**Work to do:** Repeat every line of the listing below without changing anything.

----- Records for processing -----

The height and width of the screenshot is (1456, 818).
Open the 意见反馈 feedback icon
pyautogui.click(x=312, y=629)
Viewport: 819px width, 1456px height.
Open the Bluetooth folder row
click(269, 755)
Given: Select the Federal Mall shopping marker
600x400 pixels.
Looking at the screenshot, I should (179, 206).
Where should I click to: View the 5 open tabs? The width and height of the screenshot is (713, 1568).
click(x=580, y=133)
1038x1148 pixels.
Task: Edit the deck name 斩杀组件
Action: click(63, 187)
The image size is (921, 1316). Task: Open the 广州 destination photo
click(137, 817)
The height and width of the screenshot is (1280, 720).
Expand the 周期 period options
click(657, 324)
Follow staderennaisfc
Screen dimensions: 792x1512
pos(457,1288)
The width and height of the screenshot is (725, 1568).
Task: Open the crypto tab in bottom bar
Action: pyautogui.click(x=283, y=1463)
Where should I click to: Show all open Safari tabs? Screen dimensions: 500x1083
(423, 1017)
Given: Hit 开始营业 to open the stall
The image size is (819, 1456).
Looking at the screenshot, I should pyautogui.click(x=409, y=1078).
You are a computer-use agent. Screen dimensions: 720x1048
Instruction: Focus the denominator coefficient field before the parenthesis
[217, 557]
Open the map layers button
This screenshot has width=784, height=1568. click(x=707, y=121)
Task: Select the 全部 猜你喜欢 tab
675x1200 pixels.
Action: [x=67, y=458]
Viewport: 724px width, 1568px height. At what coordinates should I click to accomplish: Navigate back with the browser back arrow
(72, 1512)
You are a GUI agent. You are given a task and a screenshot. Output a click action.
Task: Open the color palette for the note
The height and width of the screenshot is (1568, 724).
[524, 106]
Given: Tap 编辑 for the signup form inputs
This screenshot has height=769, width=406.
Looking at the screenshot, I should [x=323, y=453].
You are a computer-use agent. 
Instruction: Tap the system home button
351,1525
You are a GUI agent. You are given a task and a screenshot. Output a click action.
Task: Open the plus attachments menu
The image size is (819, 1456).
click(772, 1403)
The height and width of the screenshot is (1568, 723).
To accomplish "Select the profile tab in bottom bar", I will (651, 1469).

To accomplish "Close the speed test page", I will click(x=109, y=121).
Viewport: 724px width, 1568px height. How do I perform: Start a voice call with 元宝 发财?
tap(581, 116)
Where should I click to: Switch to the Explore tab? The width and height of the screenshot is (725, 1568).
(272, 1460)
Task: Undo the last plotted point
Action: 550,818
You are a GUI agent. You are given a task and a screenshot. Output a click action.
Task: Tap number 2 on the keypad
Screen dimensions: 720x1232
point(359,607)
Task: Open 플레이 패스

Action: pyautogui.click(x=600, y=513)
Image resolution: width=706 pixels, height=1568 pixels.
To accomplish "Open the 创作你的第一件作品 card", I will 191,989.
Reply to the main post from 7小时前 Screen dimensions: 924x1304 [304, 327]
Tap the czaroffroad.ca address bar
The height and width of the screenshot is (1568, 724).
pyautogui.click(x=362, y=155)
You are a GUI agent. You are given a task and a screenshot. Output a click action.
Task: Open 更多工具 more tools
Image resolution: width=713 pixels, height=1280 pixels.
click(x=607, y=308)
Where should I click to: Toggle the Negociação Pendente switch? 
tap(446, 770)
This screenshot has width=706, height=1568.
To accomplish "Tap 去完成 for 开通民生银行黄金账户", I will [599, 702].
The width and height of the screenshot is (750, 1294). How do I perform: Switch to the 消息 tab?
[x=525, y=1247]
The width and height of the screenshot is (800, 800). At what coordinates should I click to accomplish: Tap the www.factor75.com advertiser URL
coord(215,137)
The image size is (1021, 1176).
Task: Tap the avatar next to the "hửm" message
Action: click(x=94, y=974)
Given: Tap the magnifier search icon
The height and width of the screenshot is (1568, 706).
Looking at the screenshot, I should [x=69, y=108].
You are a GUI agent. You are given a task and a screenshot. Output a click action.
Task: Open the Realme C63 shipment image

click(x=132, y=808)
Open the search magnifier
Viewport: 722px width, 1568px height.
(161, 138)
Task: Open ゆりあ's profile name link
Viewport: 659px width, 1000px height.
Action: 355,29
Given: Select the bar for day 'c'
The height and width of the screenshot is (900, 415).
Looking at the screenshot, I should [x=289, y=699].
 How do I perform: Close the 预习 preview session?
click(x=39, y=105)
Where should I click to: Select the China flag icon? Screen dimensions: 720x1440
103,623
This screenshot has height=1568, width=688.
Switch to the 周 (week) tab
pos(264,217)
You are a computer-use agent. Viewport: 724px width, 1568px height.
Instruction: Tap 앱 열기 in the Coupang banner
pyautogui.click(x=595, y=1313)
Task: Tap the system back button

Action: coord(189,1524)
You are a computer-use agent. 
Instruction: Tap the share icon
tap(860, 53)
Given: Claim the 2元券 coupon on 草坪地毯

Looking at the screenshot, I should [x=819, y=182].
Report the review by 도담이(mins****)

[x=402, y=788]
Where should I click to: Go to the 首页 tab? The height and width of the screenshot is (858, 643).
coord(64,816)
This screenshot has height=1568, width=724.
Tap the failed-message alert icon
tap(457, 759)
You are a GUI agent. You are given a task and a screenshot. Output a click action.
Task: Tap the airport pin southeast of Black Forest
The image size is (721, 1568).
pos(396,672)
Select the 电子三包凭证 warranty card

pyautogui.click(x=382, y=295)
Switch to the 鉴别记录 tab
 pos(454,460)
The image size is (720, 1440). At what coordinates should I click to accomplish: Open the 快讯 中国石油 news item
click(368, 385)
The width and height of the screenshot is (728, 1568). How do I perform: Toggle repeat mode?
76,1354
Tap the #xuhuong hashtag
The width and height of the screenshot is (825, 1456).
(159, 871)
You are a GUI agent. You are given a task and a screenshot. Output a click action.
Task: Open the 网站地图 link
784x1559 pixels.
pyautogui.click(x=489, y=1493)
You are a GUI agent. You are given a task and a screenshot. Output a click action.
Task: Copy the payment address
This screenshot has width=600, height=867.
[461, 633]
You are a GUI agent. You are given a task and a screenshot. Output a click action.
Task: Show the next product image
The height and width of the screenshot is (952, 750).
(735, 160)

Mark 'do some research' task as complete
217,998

-----

**Finished exercise:**
The height and width of the screenshot is (1456, 818).
Open the 意见反馈 feedback icon
pyautogui.click(x=312, y=629)
Viewport: 819px width, 1456px height.
Open the Bluetooth folder row
click(269, 755)
Given: Select the Federal Mall shopping marker
600x400 pixels.
Looking at the screenshot, I should (179, 206).
Where should I click to: View the 5 open tabs? The width and height of the screenshot is (713, 1568).
click(x=580, y=133)
1038x1148 pixels.
Task: Edit the deck name 斩杀组件
Action: click(63, 187)
The image size is (921, 1316). Task: Open the 广州 destination photo
click(137, 817)
The height and width of the screenshot is (1280, 720).
Expand the 周期 period options
click(657, 324)
Follow staderennaisfc
Screen dimensions: 792x1512
pos(457,1288)
The width and height of the screenshot is (725, 1568).
Task: Open the crypto tab in bottom bar
Action: pyautogui.click(x=283, y=1463)
Where should I click to: Show all open Safari tabs? Screen dimensions: 500x1083
(423, 1017)
Given: Hit 开始营业 to open the stall
The image size is (819, 1456).
Looking at the screenshot, I should pyautogui.click(x=409, y=1078).
You are a computer-use agent. Screen dimensions: 720x1048
Instruction: Focus the denominator coefficient field before the parenthesis
[217, 557]
Open the map layers button
This screenshot has width=784, height=1568. click(x=707, y=121)
Task: Select the 全部 猜你喜欢 tab
675x1200 pixels.
Action: [x=67, y=458]
Viewport: 724px width, 1568px height. At what coordinates should I click to accomplish: Navigate back with the browser back arrow
(72, 1512)
You are a GUI agent. You are given a task and a screenshot. Output a click action.
Task: Open the color palette for the note
The height and width of the screenshot is (1568, 724).
[524, 106]
Given: Tap 编辑 for the signup form inputs
This screenshot has height=769, width=406.
Looking at the screenshot, I should [x=323, y=453].
You are a computer-use agent. 
Instruction: Tap the system home button
351,1525
You are a GUI agent. You are given a task and a screenshot. Output a click action.
Task: Open the plus attachments menu
The image size is (819, 1456).
click(772, 1403)
The height and width of the screenshot is (1568, 723).
To accomplish "Select the profile tab in bottom bar", I will (651, 1469).

To accomplish "Close the speed test page", I will click(x=109, y=121).
Viewport: 724px width, 1568px height. How do I perform: Start a voice call with 元宝 发财?
tap(581, 116)
Where should I click to: Switch to the Explore tab? The width and height of the screenshot is (725, 1568).
(272, 1460)
Task: Undo the last plotted point
Action: 550,818
You are a GUI agent. You are given a task and a screenshot. Output a click action.
Task: Tap number 2 on the keypad
Screen dimensions: 720x1232
point(359,607)
Task: Open 플레이 패스

Action: pyautogui.click(x=600, y=513)
Image resolution: width=706 pixels, height=1568 pixels.
To accomplish "Open the 创作你的第一件作品 card", I will 191,989.
Reply to the main post from 7小时前 Screen dimensions: 924x1304 [304, 327]
Tap the czaroffroad.ca address bar
The height and width of the screenshot is (1568, 724).
pyautogui.click(x=362, y=155)
You are a GUI agent. You are given a task and a screenshot. Output a click action.
Task: Open 更多工具 more tools
Image resolution: width=713 pixels, height=1280 pixels.
click(x=607, y=308)
Where should I click to: Toggle the Negociação Pendente switch? 
tap(446, 770)
This screenshot has width=706, height=1568.
To accomplish "Tap 去完成 for 开通民生银行黄金账户", I will [599, 702].
The width and height of the screenshot is (750, 1294). How do I perform: Switch to the 消息 tab?
[x=525, y=1247]
The width and height of the screenshot is (800, 800). At what coordinates should I click to accomplish: Tap the www.factor75.com advertiser URL
coord(215,137)
The image size is (1021, 1176).
Task: Tap the avatar next to the "hửm" message
Action: click(x=94, y=974)
Given: Tap the magnifier search icon
The height and width of the screenshot is (1568, 706).
Looking at the screenshot, I should [x=69, y=108].
You are a GUI agent. You are given a task and a screenshot. Output a click action.
Task: Open the Realme C63 shipment image

click(x=132, y=808)
Open the search magnifier
Viewport: 722px width, 1568px height.
(161, 138)
Task: Open ゆりあ's profile name link
Viewport: 659px width, 1000px height.
Action: 355,29
Given: Select the bar for day 'c'
The height and width of the screenshot is (900, 415).
Looking at the screenshot, I should [x=289, y=699].
 How do I perform: Close the 预习 preview session?
click(x=39, y=105)
Where should I click to: Select the China flag icon? Screen dimensions: 720x1440
103,623
This screenshot has height=1568, width=688.
Switch to the 周 (week) tab
pos(264,217)
You are a computer-use agent. Viewport: 724px width, 1568px height.
Instruction: Tap 앱 열기 in the Coupang banner
pyautogui.click(x=595, y=1313)
Task: Tap the system back button

Action: coord(189,1524)
You are a computer-use agent. 
Instruction: Tap the share icon
tap(860, 53)
Given: Claim the 2元券 coupon on 草坪地毯

Looking at the screenshot, I should [x=819, y=182].
Report the review by 도담이(mins****)

[x=402, y=788]
Where should I click to: Go to the 首页 tab? The height and width of the screenshot is (858, 643).
coord(64,816)
This screenshot has height=1568, width=724.
Tap the failed-message alert icon
tap(457, 759)
You are a GUI agent. You are given a task and a screenshot. Output a click action.
Task: Tap the airport pin southeast of Black Forest
The image size is (721, 1568).
pos(396,672)
Select the 电子三包凭证 warranty card

pyautogui.click(x=382, y=295)
Switch to the 鉴别记录 tab
 pos(454,460)
The image size is (720, 1440). At what coordinates should I click to accomplish: Open the 快讯 中国石油 news item
click(368, 385)
The width and height of the screenshot is (728, 1568). How do I perform: Toggle repeat mode?
76,1354
Tap the #xuhuong hashtag
The width and height of the screenshot is (825, 1456).
(159, 871)
You are a GUI agent. You are given a task and a screenshot. Output a click action.
Task: Open the 网站地图 link
784x1559 pixels.
pyautogui.click(x=489, y=1493)
You are a GUI agent. You are given a task and a screenshot. Output a click action.
Task: Copy the payment address
This screenshot has width=600, height=867.
[461, 633]
You are a GUI agent. You are given a task and a screenshot. Output a click action.
Task: Show the next product image
The height and width of the screenshot is (952, 750).
(735, 160)

Mark 'do some research' task as complete
217,998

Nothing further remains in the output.